I agree with you saying "Ilove you" is not apropriate but at the same time if you feel that you are in love with someone is it going to change anything? I hope you got my point.
It's quite natural to have these feelings towards anyone be it or your best friend or fiancee even if it's not considered very Islamic. All I was trying to say was " not to express" such thoughts unless and until it's the right time and that is only after marriage.
It's easy to control yourself and when things are just under your control than being involved and ruining the other person's life as well.. quite risky!
u both shud ave a certain comfort level between u 2 . adn for this .. the guy must be understanding k it is sumthing not very normal for a female to express her feelings as openly and as easily as guys can do it. Expecting sumthin like this wud be a lil too much on the guyz side ... however if conditions are so that the relationship is weakening due to the reason of u being not as expressive, u shud go a lil out of ur ussual way :) and that again wud contribute to restoring trust between u 2 .

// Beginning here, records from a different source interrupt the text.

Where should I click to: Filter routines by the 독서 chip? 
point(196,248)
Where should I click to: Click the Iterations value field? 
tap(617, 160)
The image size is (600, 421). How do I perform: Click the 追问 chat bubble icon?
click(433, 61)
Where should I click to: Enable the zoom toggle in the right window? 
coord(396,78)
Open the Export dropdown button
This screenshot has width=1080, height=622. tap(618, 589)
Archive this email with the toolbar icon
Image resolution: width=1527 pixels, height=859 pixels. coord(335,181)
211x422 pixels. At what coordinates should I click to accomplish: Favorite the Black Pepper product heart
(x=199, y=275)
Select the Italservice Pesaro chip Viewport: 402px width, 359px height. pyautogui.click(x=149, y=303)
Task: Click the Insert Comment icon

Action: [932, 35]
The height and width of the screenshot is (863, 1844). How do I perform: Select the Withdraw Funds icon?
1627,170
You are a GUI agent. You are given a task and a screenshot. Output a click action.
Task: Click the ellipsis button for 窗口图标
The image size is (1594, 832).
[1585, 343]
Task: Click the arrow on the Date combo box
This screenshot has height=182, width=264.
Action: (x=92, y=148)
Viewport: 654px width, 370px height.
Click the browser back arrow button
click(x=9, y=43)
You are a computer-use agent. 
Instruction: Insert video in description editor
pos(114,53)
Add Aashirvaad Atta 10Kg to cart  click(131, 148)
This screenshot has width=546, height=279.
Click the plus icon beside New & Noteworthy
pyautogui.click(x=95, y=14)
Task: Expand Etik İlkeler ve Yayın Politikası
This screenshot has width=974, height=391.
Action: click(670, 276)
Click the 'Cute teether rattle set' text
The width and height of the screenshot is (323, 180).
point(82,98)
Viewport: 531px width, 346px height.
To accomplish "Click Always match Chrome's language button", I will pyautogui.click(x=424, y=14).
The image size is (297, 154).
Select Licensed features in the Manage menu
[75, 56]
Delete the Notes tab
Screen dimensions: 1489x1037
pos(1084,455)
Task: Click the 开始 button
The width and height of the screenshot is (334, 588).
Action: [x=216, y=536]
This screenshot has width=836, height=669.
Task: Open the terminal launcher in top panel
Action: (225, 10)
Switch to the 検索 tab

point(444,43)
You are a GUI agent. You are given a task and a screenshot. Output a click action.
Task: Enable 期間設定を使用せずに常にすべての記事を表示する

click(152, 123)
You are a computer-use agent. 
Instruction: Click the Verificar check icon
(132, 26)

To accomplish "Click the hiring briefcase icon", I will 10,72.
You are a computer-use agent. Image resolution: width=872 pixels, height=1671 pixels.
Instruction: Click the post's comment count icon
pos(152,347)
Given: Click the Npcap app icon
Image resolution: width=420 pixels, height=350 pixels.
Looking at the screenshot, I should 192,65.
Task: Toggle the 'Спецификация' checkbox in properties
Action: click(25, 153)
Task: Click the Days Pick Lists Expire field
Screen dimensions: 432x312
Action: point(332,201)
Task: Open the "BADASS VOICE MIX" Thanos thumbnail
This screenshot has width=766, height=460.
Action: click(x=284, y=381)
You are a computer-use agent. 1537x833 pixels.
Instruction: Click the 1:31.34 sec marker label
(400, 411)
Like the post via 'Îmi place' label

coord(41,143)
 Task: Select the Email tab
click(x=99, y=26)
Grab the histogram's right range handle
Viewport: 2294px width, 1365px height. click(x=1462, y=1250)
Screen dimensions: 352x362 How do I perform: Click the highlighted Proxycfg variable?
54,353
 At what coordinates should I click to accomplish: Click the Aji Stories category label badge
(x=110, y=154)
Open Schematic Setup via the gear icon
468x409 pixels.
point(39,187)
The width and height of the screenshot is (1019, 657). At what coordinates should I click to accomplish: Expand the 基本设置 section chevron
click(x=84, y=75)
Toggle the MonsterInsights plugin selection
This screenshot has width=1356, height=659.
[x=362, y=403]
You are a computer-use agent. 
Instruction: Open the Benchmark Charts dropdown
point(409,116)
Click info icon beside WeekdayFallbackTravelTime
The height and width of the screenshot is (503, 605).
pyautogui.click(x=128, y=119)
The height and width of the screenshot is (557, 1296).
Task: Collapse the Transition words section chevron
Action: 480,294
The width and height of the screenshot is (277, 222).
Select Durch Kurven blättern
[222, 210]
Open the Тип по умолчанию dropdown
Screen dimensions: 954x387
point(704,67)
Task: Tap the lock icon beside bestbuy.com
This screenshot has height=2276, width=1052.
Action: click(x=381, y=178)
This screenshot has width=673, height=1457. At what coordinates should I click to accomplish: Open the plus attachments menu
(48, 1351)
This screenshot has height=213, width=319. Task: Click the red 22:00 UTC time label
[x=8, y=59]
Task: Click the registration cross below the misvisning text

believe me... guys are always worrying.. thinking she loves me or not .. when it is not expressed :)
as for the already said wala part ... u never know how many times u love in life :)
I think you should say what you really feel. If you feel the same way he does, express it the way you want. You don't ahve to be as expressive as he is, but do express. It would mean a lot to him
This is yet another example of the typical Pakistani mentality of keeping up appearances, the fear of 'what will people say'? The fear or 'what if'. I don't know why so many people don't stay true to themselves, instead they put up a facade of to maintain some sort of 'appropriateness' that has nothing to do with religion. Gemini, please don't bring religion into this, because what you say is inaccurate, you can have feelings for your fiancee. I can back it up with Quranic verses if you wish.
Simply not expressing your emotions because you're afraid that you might not get married is a tad juvenile. To start off a relationship with that level of doubt is unhealthy. If you love him, tell him, because if you don't, he's going to start having second thoughts.
Now, if you simply don't wish to express your feelings because you're uncomfortable, and you feel it's inappropriate, fair enough, tell him at least once that you do love him (only if you do, don't like, we men hate that), and then tell him that with that said, you're uncomfortable with that sort of talk until you're married and he will understand.
Asalamo Alaiqum Guys
Do you really love this guy or not? You know in your heart of hearts...do you love him....unconditionally....you know no conditions...You have to be really true to yourself. I got married because i wanted to please my parents....i had this philosophy of not opening myself up for as what I considered was being Vulnerable....or I might get hurt.....and I used to joke with my cousins....Yeh nahi tu koi aur sahi...Koi aur nahi tu koi aur sahi!!!....anyway...I really believed in arranged marriage ...as being very practical! you know thinking that parents know best...and they really do!!...but now I consider its just conditional.....conditional to everyone's approval.....including that family approval too that plays an important role in a girl's approval! conditional to if you act in certain way...only then you'll be loved!!...You know the typical roles...a guy choosing to hAVE arranged marraige cuz he wants a WIFE...a wife ...not the person who plays the role of the wife...you know the real person within....and so can be true to the guy!!!...hey do I sound like a bitter old lady!!!I'm not...its just that age and experience teaches a lot of things just a warning out to all u young folks out there!!
So people think really well...about the future...more about what you really want from Life in general...and willl this guy or girl will be good for you and you for her....You only live once!!!